教室には樹くんしかいない。今なら二人っきりだ。
心臓の音がうるさい。まるで全身が心臓になってしまったみたい。
告白するなら、いましかないんじゃないか。
そんなことを思わせるシチュエーションに、余計に心臓がうるさくなる。
「あれ?」
そんな私に気づいたのか、樹くんは教室の入り口に立つ私の方へと視線を向けた。
「加納さん、どうしたの?」
「あ、え、えっと、忘れ物をしちゃって」
あはは、と笑いながら自分の席へと向かう。机の中に入れたまま忘れていた社会のワークを取り出した。
「宿題で出てるのに置いて帰っちゃって。ドジだよね」
「そんなことないよ。ちゃんと戻ってきて偉いと思う」
まっすぐに見つめられてそんなことを言われると、心臓が苦しいぐらいに痛くなる。
二人きりの放課後の教室。見つめ合う二人。
「ん? どうかした?」
樹くんは私の目を見つめたまま優しく微笑む。その目に吸い込まれてしまいそう。
ふわふわとどこか気持ちが浮つくのがわかる。
ああ、ダメ。こんなのまるで、まるで。
「あの、ね」
言葉が口をついて出る。
何を言おうとしてるの。やめた方がいいよ。
心の中でもう一人の私が止めるのに、雰囲気に当てられるように気づけば口を開いていた。
「私、その……あの、ね。私……」
「……うん」
「私……ずっとあなたのことが好きでした!」
言ってしまった……!
今のは本当に私が言ったんだろうか。こんな勇気どこにあったのかわからない。
でも、どうしても気持ちを伝えたくなってしまった。きっと樹くんが私を好きじゃないのはわかってる。それでもこの溢れそうな気持ちを、どうしても伝えたかった。
「……ありがとう」
樹くんはいつものように優しく言う。
その優しい声色が余計に「ああ、やっぱりダメだったんだ」と思わせる。
でも、いいんだ。気持ちを伝えたかっただけだから。あの日どれだけ私が樹くんに助けられたか、それを伝えられたから――。
「俺も、好きだった」
「え……?」
だから樹くんに言われた言葉の意味を理解するまでにたっぷり三十秒以上は必要だった。
今、なんて言ったの? 好きだった? 好きって何が? どういうこと?
「嘘、だよね」
「嘘でこんなこと言うと思う?」
「お、思わないけど」
思わないけれど、こんな私に都合のいいことがあるなんて信じられない。
夢なのだろうか。白昼夢? それとも幻?
「じゃあ、信じて」
「う、うん」
「加納さん」
「あっ」
気づけば樹くんの腕の中に抱きしめられていた。

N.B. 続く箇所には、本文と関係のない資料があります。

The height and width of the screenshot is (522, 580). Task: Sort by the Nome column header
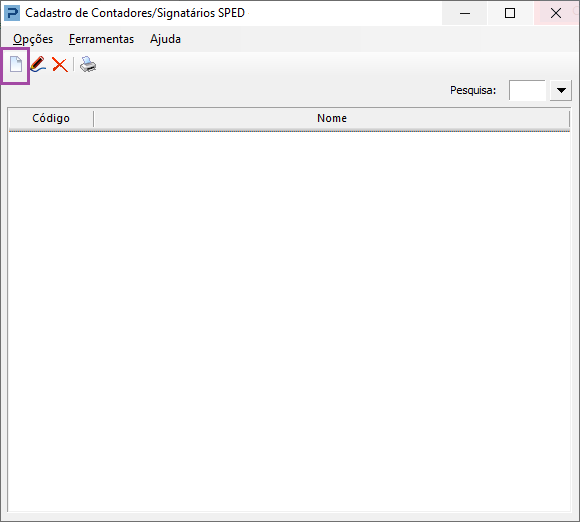point(332,118)
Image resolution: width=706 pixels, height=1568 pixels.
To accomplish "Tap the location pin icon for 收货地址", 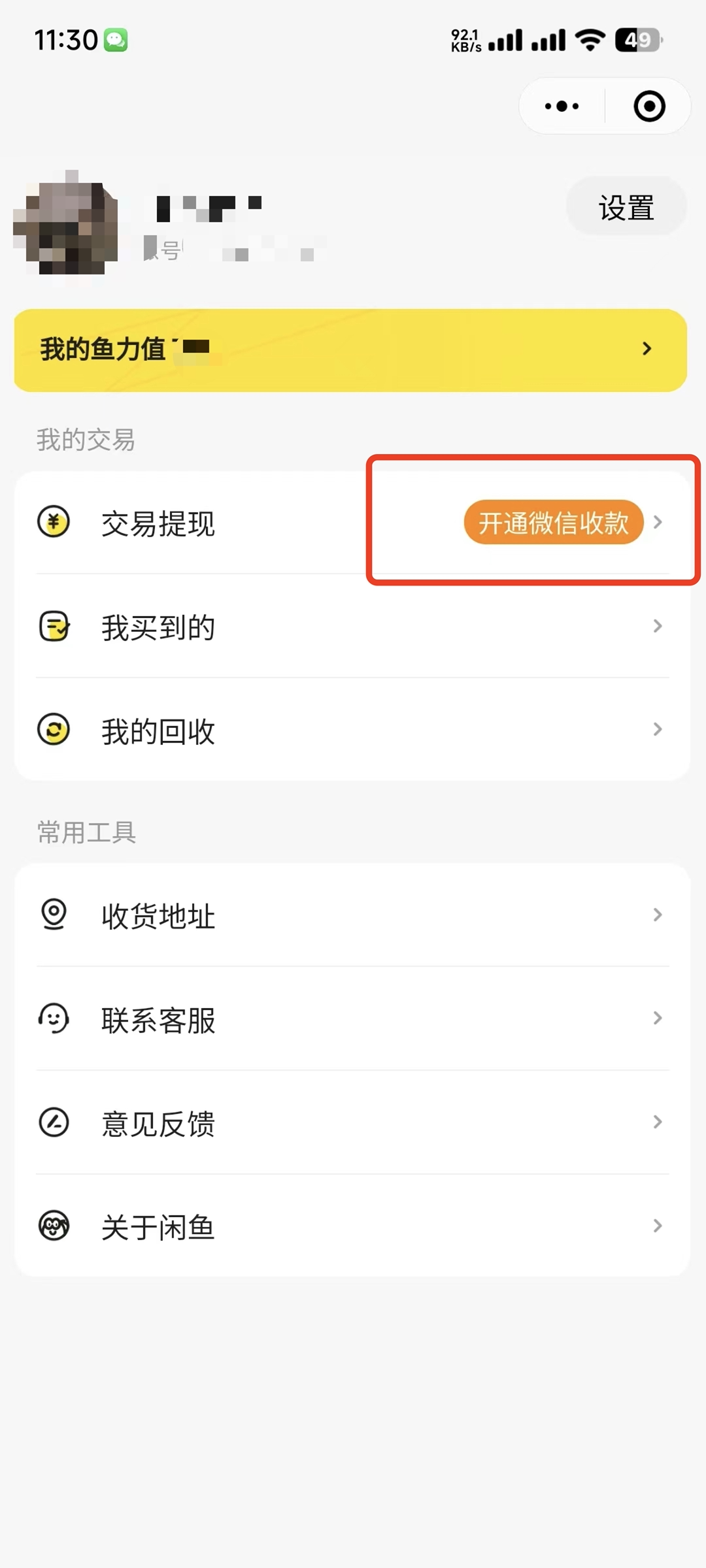I will click(54, 914).
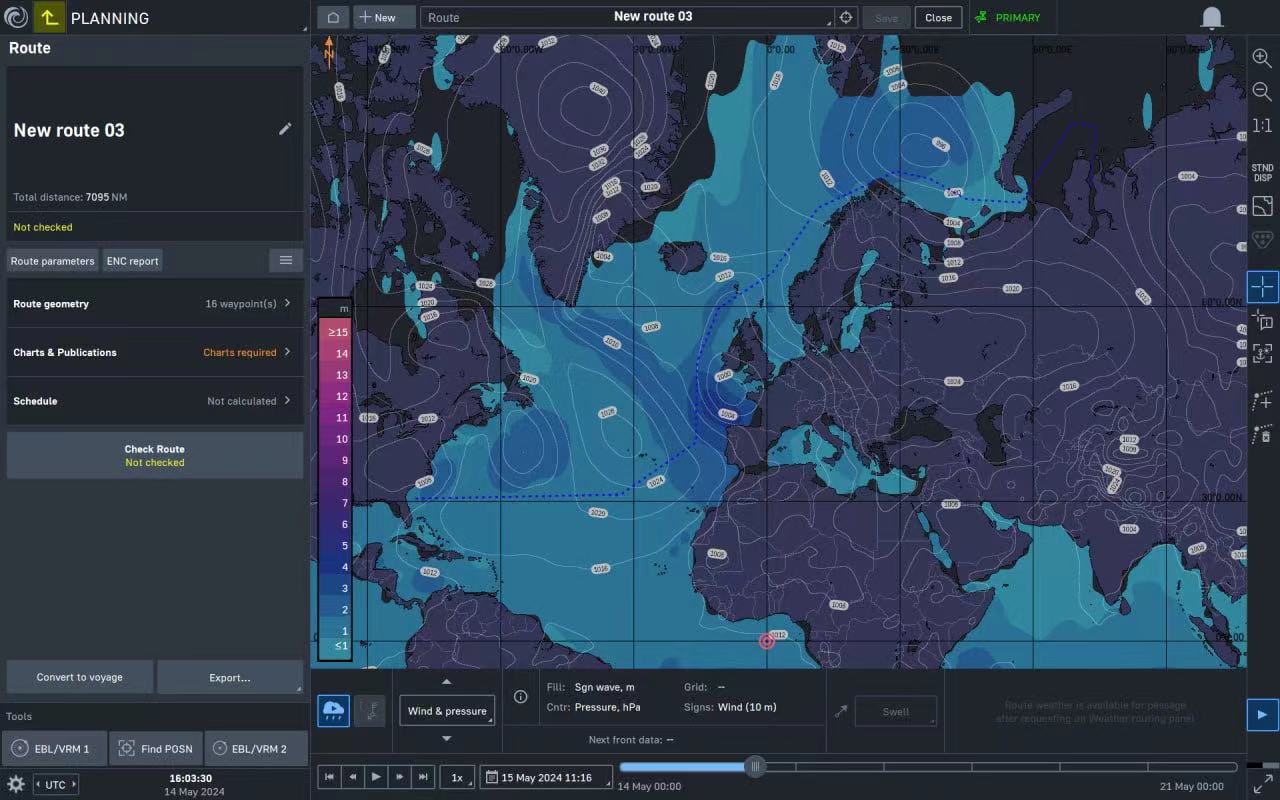Screen dimensions: 1280x800
Task: Toggle the crosshair cursor tool
Action: point(1262,287)
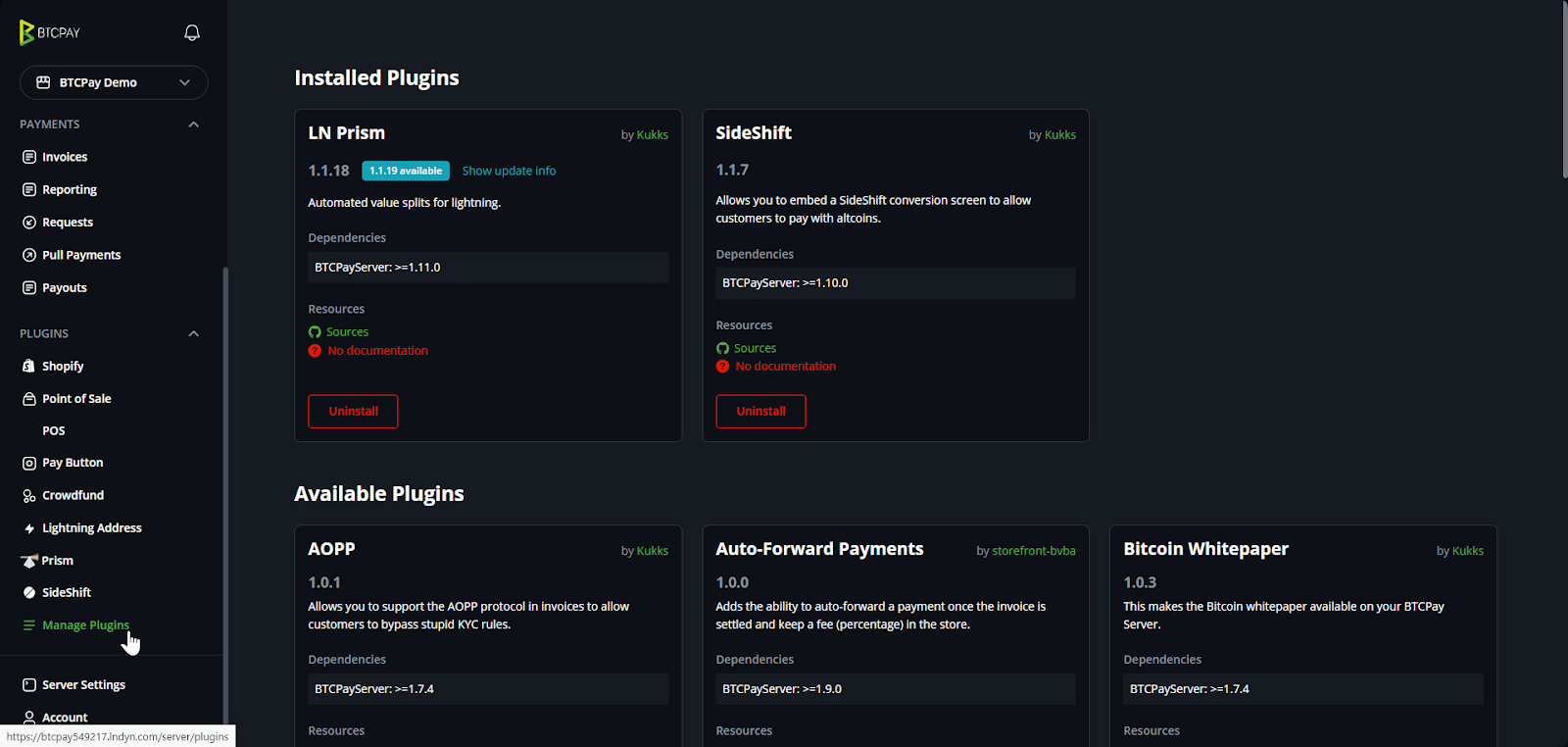
Task: Click Show update info link
Action: (x=509, y=171)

恥ずかしくて顔が一気に赤くなるのを感じる。
「な、え、ええ……」
「心臓、ドキドキ言ってる」
「あ――」
当たり前だよ、と言おうとした瞬間、教室のドアが開く音が聞こえた。
「蒼ー? ごめん、待たせて。帰ろう、か……」
今の声は――。
頭から血の気が引くのがわかった。
嘘だよね。信じたくない。そんなことありえない。
今の状況を否定しようとするけれど、それよりも早く現実が襲いかかる。
「加納、さん? え、なんで蒼と……」
「い、つき、く……ん……?」
まるでさび付いたロボットのようにぎこちなく首をそちらへ向ける。視線の先にいたのは、紛れもなく樹くんだった。
それじゃあ、目の前のこの人は――。
「嘘、でしょ……」
「加納さん? どうしたの?」
その言葉に、背筋を嫌な汗が伝い落ちたのを感じる。お兄さんと間違えて告白して、両思いだと勘違いして、それで抱きしめ合っていました、なんて……絶対に言えない。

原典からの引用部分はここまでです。